### OBIETTIVO DELL'ESERCIZIO
Nell'articolo su Lostu, spiega da che cosa deriva il nome scelto da Làera per il nuovo locale di Monforte d'Alba.

### TESTO
Lostu, la nuova apertura di Pasquale Làera a Monforte d’Alba
“Aprire questo locale è una forma di ringraziamento alla Langa per tutto quello che mi ha dato. Adesso mi sento pronto a dare qualcosa anche io a questa cucina”. Pasquale Làera, 32 anni, allievo pugliese di Antonino Cannavaciuolo che ha trovato la sua dimensione nelle Langhe, dà vita a un nuovo progetto a Monforte d’Alba, in provincia di Cuneo, a cinquecento metri dal suo ristorante Borgo Sant’Anna. Il nome del locale è Lostu, un’osteria con uno spirito proprio che si allontana dalla proposta dell’altro ristorante di Làera e vuole inserirsi nello scenario delle piole piemontesi, partendo dalla tradizione per creare un locale divertente “dove si sente la caciara”. Pasquale ci ha raccontato il suo nuovo progetto: “Adoro le Langhe e ormai mi sento a casa qui, specialmente a Monforte. Quello che voglio trasmettere nel nuovo progetto è una cucina locale e conviviale, lontana dall’impiattato. Non è nulla di nuovo ma è un ritorno al passato e alla tradizione di questa terra”.
Come nasce Lostu?
“L’ostu, qui, significa osteria” spiega Làera, che per il suo nuovo locale ha voluto creare un gioco di parole tra la parola del dialetto delle Langhe e l’inglese “lost”. Lo chef ci tiene a sottolineare che Lostu non è il bistrot di Borgo Sant’Anna ma un locale con un’anima propria, distinta da quella del ristorante stellato che ha aperto dopo l’esperienza al Boscareto Resort in qualità di Chef executive dei settori ristorativi. La carriera di Làera è stata influenzata dall’incontro con Antonino Cannavacciuolo, conosciuto mentre frequentava la Scuola Internazionale di Cucina Italiana (Alma) di Gualtiero Marchesi. Nel suo curriculum esperienze in Giappone, dove ha lavorto con Kako Okamoto, a Copenaghen, presso il Geranium, e in Messico, anche se quella più significativa riamane quella da sous chef di Cannavacciuolo a Villa Crespi.

### MATERIALE DI PARTENZA

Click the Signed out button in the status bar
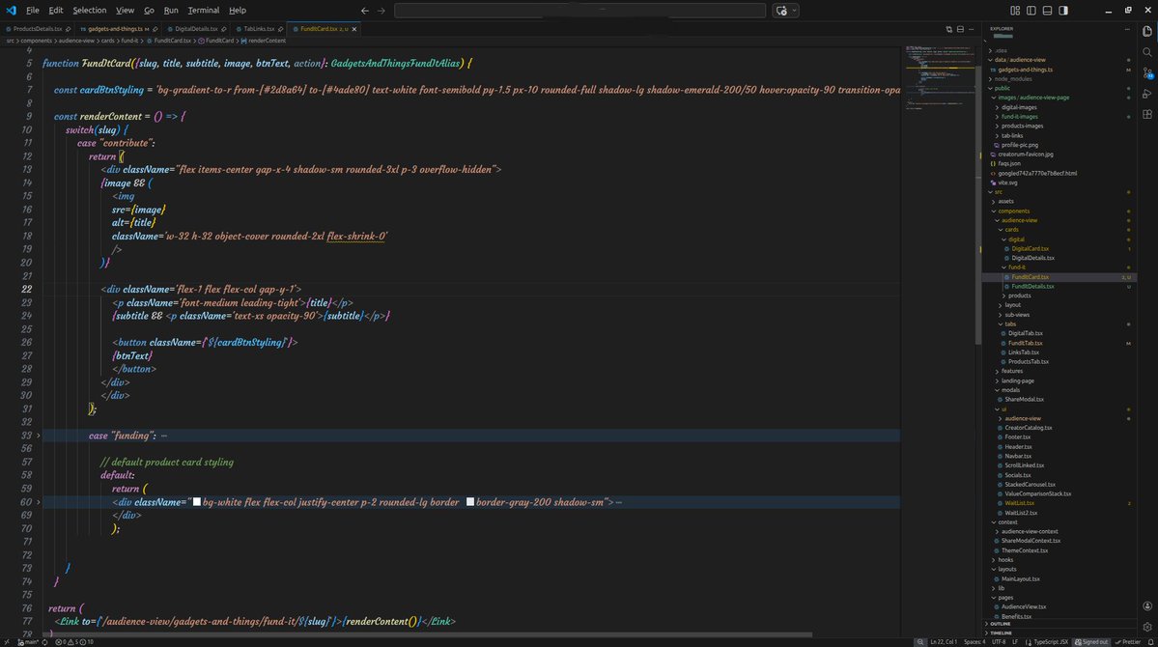click(x=1093, y=640)
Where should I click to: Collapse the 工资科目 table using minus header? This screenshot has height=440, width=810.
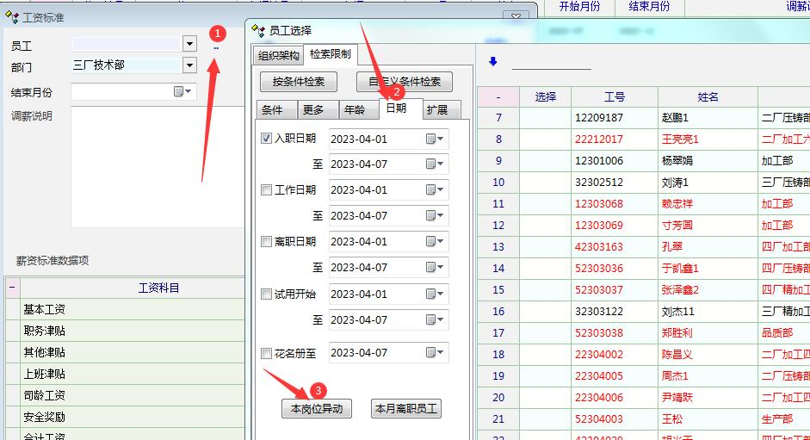12,288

### RISPOSTA COMPLETA
Il nome nasce da un gioco di parole voluto da Làera tra «l'ostu», che nel dialetto delle Langhe significa osteria, e la parola inglese «lost».